## start Records for the task
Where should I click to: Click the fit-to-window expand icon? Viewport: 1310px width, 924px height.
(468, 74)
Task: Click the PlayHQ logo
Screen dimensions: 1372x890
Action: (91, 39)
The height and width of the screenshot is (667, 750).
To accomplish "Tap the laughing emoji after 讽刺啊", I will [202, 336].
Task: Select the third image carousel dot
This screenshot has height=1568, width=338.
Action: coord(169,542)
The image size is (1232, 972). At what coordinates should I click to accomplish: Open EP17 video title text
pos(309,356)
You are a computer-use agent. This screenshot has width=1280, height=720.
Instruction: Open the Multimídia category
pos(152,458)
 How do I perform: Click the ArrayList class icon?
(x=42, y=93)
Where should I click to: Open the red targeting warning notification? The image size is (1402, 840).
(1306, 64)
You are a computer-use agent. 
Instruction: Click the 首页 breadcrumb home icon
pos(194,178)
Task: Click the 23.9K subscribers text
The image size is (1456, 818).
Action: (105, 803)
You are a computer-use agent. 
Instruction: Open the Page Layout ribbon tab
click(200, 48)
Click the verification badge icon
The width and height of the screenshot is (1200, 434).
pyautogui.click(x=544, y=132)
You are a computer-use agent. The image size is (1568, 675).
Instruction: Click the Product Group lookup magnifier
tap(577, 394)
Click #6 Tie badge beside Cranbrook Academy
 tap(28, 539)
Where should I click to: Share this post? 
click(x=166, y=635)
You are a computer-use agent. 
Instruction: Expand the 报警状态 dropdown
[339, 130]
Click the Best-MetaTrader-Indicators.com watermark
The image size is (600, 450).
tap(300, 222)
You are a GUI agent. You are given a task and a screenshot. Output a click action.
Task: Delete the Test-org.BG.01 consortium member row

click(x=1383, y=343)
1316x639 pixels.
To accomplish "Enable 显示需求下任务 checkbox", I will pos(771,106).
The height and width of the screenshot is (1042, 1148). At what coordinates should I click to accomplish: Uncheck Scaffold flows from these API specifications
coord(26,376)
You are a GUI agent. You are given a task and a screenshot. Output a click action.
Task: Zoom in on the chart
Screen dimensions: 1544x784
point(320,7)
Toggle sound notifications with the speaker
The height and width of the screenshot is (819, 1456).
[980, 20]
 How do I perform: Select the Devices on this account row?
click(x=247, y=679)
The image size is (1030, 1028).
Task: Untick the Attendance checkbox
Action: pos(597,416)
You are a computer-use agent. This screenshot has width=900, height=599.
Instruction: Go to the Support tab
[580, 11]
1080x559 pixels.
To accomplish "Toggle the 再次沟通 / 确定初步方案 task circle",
## end Records for the task
▸ Job
Rewrite everything from the line containing "The height and width of the screenshot is (667, 750)." down to the line containing "tap(300, 222)", switching "Instruction" to "Command" and leaving all else unchanged.

▸ Response for this exercise
The height and width of the screenshot is (667, 750).
To accomplish "Tap the laughing emoji after 讽刺啊", I will [202, 336].
Task: Select the third image carousel dot
This screenshot has height=1568, width=338.
Action: coord(169,542)
The image size is (1232, 972). At what coordinates should I click to accomplish: Open EP17 video title text
pos(309,356)
You are a computer-use agent. This screenshot has width=1280, height=720.
Command: Open the Multimídia category
pos(152,458)
 How do I perform: Click the ArrayList class icon?
(x=42, y=93)
Where should I click to: Open the red targeting warning notification? The image size is (1402, 840).
(1306, 64)
You are a computer-use agent. 
Command: Click the 首页 breadcrumb home icon
pos(194,178)
Task: Click the 23.9K subscribers text
The image size is (1456, 818).
Action: (105, 803)
You are a computer-use agent. 
Command: Open the Page Layout ribbon tab
click(200, 48)
Click the verification badge icon
The width and height of the screenshot is (1200, 434).
pyautogui.click(x=544, y=132)
You are a computer-use agent. The image size is (1568, 675).
Command: Click the Product Group lookup magnifier
tap(577, 394)
Click #6 Tie badge beside Cranbrook Academy
 tap(28, 539)
Where should I click to: Share this post? 
click(x=166, y=635)
You are a computer-use agent. 
Command: Expand the 报警状态 dropdown
[339, 130]
Click the Best-MetaTrader-Indicators.com watermark
The image size is (600, 450).
tap(300, 222)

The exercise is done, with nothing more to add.